お金に余裕があるとより美味しさを考えるように…食品を選ぶ時の重視点と年収の関係を探る
好き嫌いや自分・家族の要望、目の前にある食材の鮮度、安全性、大きさ、そして価格。自分や家族が食する食品を選択するときの着目点は多種多様。普段食品を選ぶ際に、どのような点を重視しているだろうか。その着目点は経済的な環境の違いで差は生じるのだろうか。厚生労働省が2016年4月に発表した「平成26年国民健康・栄養調査」の結果に関する詳細な各種データを基に、世帯年収別で食品選択時の重視点の総意を確認していくことにする。
次に示すのは男女に区分した上で、世帯年収を200万円未満・200万円以上600万円未満・600万円以上に仕切り分け、そして食品を選択する際に重視している点を複数回答で答えてもらったもの。なお年収別仕切り分けでは年齢階級と世帯員数による多変量解析を行い、各種調整をしてあることに注意する必要がある。つまりそれぞれの年収属性で、年齢階級や世帯構成人数は同率ずつ存在している状況となっている。年収200万円未満の仕切り分け内では高齢者の比率が大きいため重視点が他の年収階層と異なるといった、アンバランスな状態の統計値では無い。
まずは男性。
どの年収階層でもトップは美味しさ、次いで好み、続い鮮度や価格、安全性が続く。多少の差異はあるが、この順位で大よそ変化が無い。低年収ほどエンゲル係数が高くなる傾向があるため、価格により強い関心を抱くのではと思いがちだが、実際にはそうでもないようだ。
一方で大よそ年収が高いほど各選択肢の回答率が高くなる傾向が確認できる。「特に無し」の回答率が低年収層ほど高いこともあわせ、年収が高い人ほど食品選択の際により一層の選り好みをするようだ。
女性でも大勢は変わらない。
ただし男性と比べるとほとんどの項目で回答率が高くなっている。特に栄養価や季節感は大きな差異が生じている。また安全性や鮮度の点はトップ項目の美味しさや好みと近しい値にまで達している。これは女性が食品を選択する際には、往々にして本人だけでなく、家族全体の食事を作るためのものであることが原因。

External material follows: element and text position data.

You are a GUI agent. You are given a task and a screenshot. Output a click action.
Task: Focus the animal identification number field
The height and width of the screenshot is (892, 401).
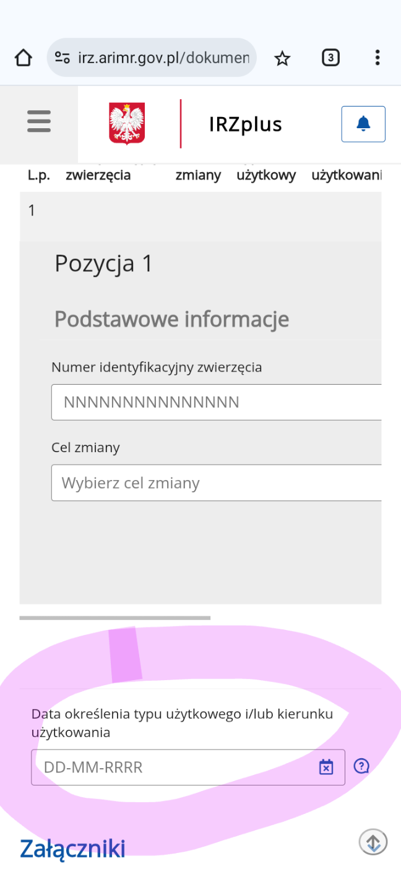(x=217, y=402)
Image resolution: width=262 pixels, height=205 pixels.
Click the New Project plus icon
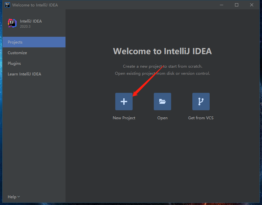pyautogui.click(x=124, y=101)
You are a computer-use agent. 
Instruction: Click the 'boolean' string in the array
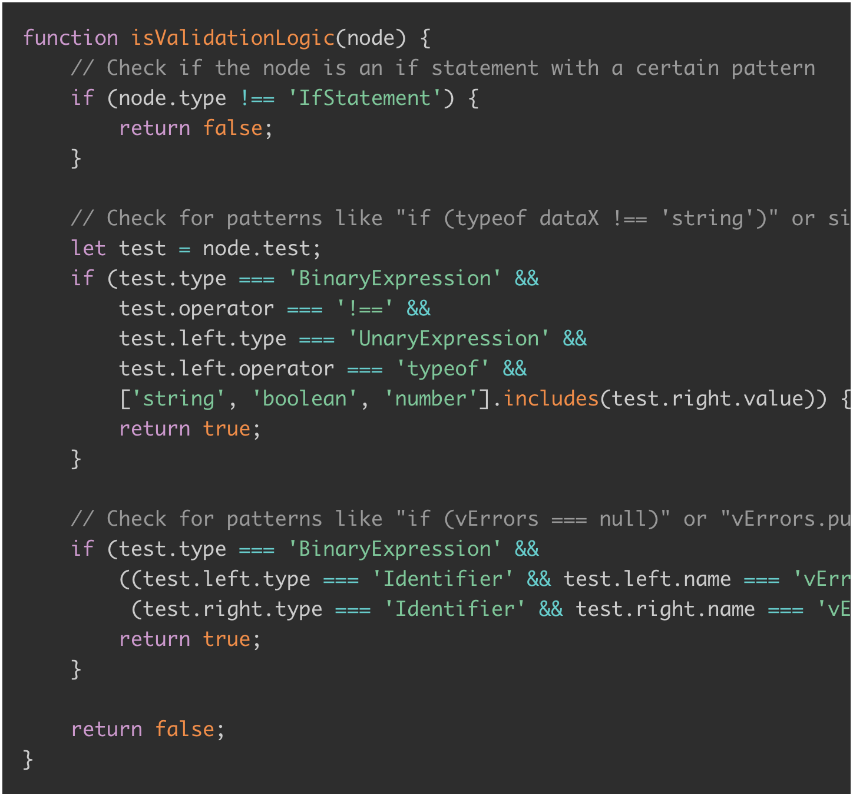click(305, 398)
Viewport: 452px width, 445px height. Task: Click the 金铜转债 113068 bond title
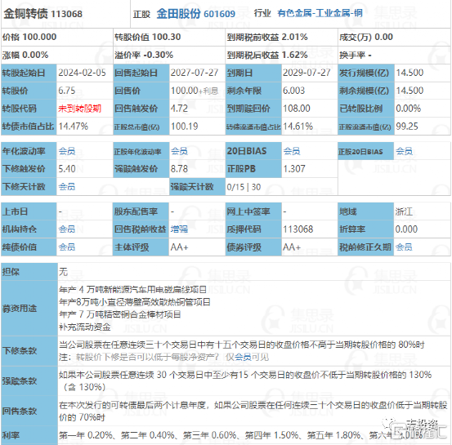tap(43, 14)
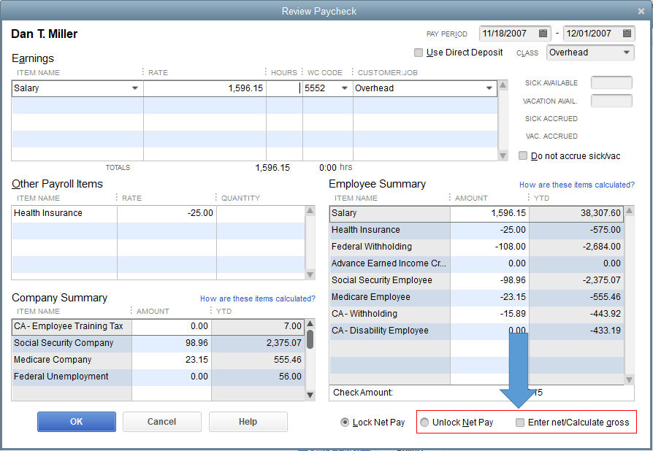The width and height of the screenshot is (653, 451).
Task: Open the pay period start date calendar
Action: pyautogui.click(x=543, y=34)
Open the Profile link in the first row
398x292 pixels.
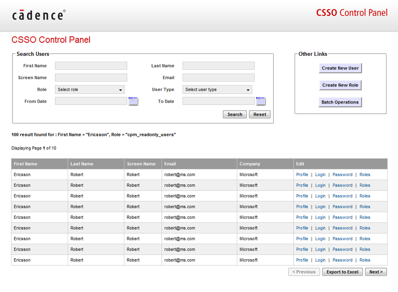[302, 175]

さらに男性同様、女性もまた、高年収ほど回答率が高めの結果が出ている。年収が高いほど職へのこだわりが強くなるようだ。
男女や年収の差異が一目で把握できるのが次の結果。それぞれの属性の平均回答率を算出したもの。
高年収者ほど回答数が多く、男性よりも女性の方が多い。食費に回せる金銭的な余裕と、誰のための食品選択かにより、大きな違いが生じている。
また男性は概して美味しさと自分の好みに合えばよいと考えているのに対し、女性はそれに加えて安全性や鮮度、価格にも注意を配っていると読み解くことができる。それぞれに向けた食品を提供する側には、色々と考えさせられる結果に違いない。